WORK TO COMPLETE:
Render the data below as a numbered list with blank lines and pictures omitted.

DATASET RECORDS:
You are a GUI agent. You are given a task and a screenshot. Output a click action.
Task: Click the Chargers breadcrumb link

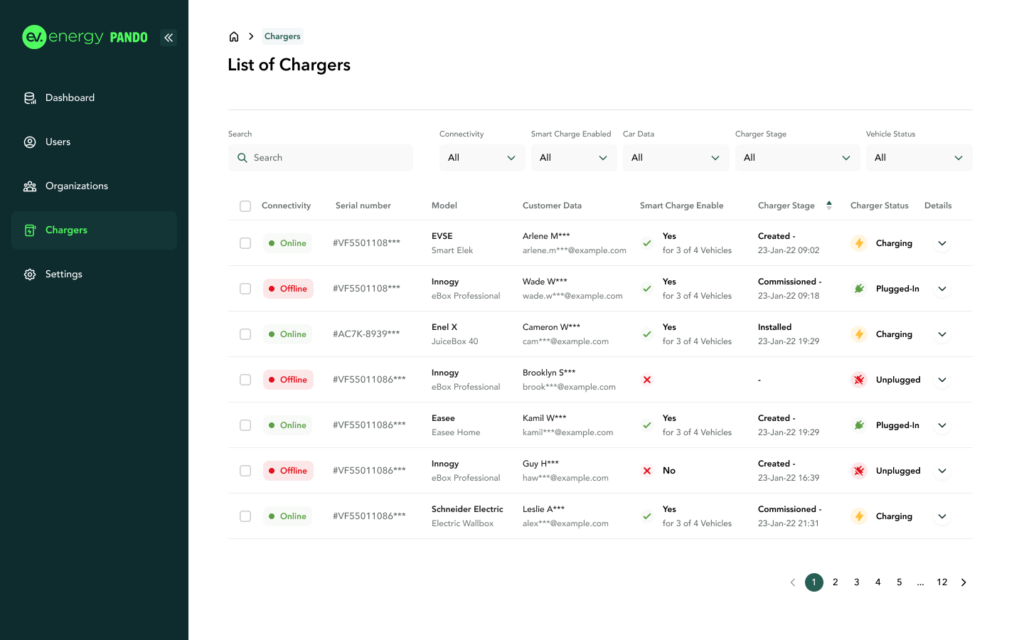282,37
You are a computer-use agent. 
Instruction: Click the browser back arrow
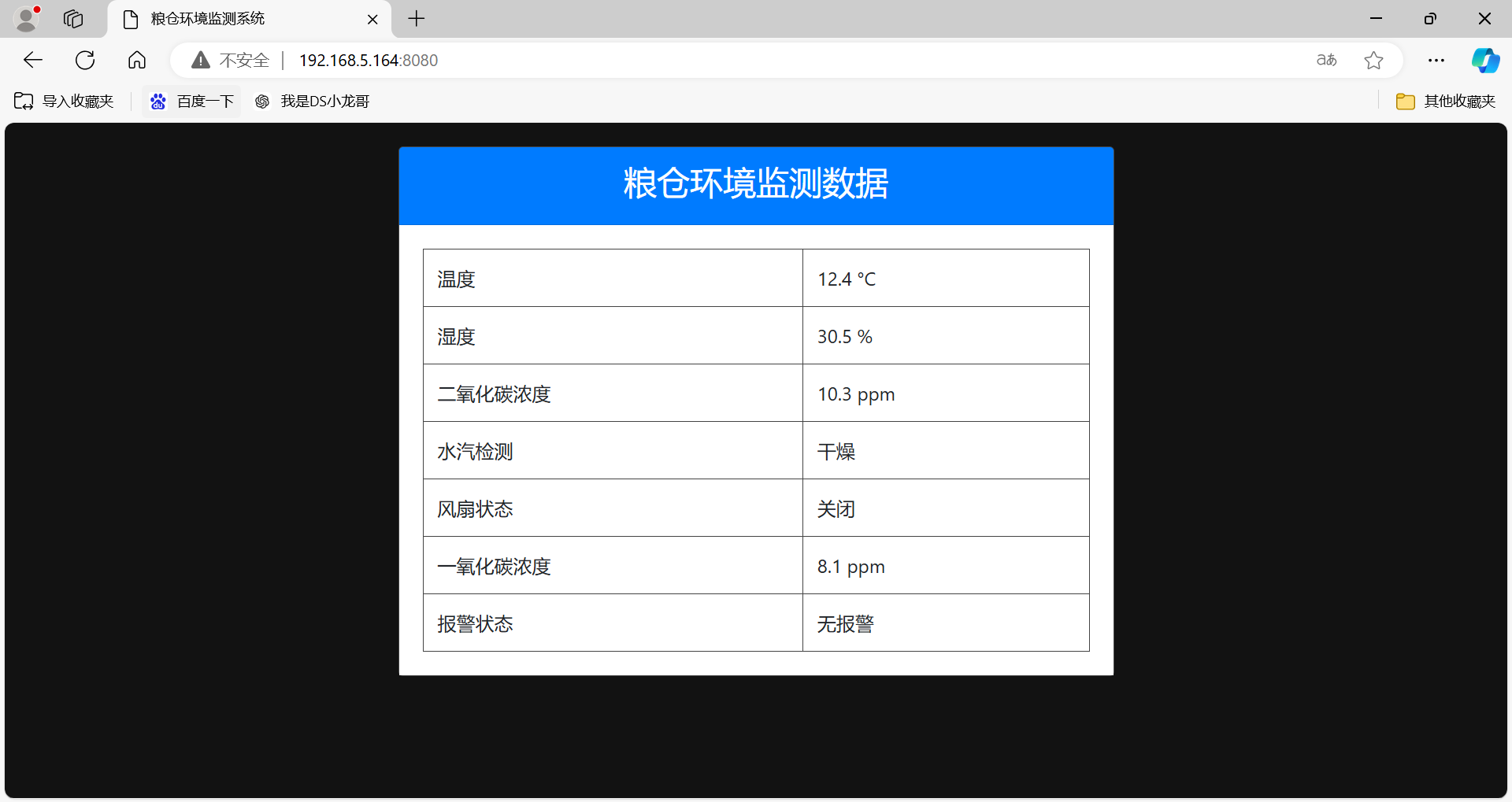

RESPONSE:
1. You are a GUI agent. You are given a task and a screenshot. Output a click action.
2. Task: Click the Chargers breadcrumb link
3. 282,37
4. You are a computer-use agent. 
5. Instruction: Click the browser back arrow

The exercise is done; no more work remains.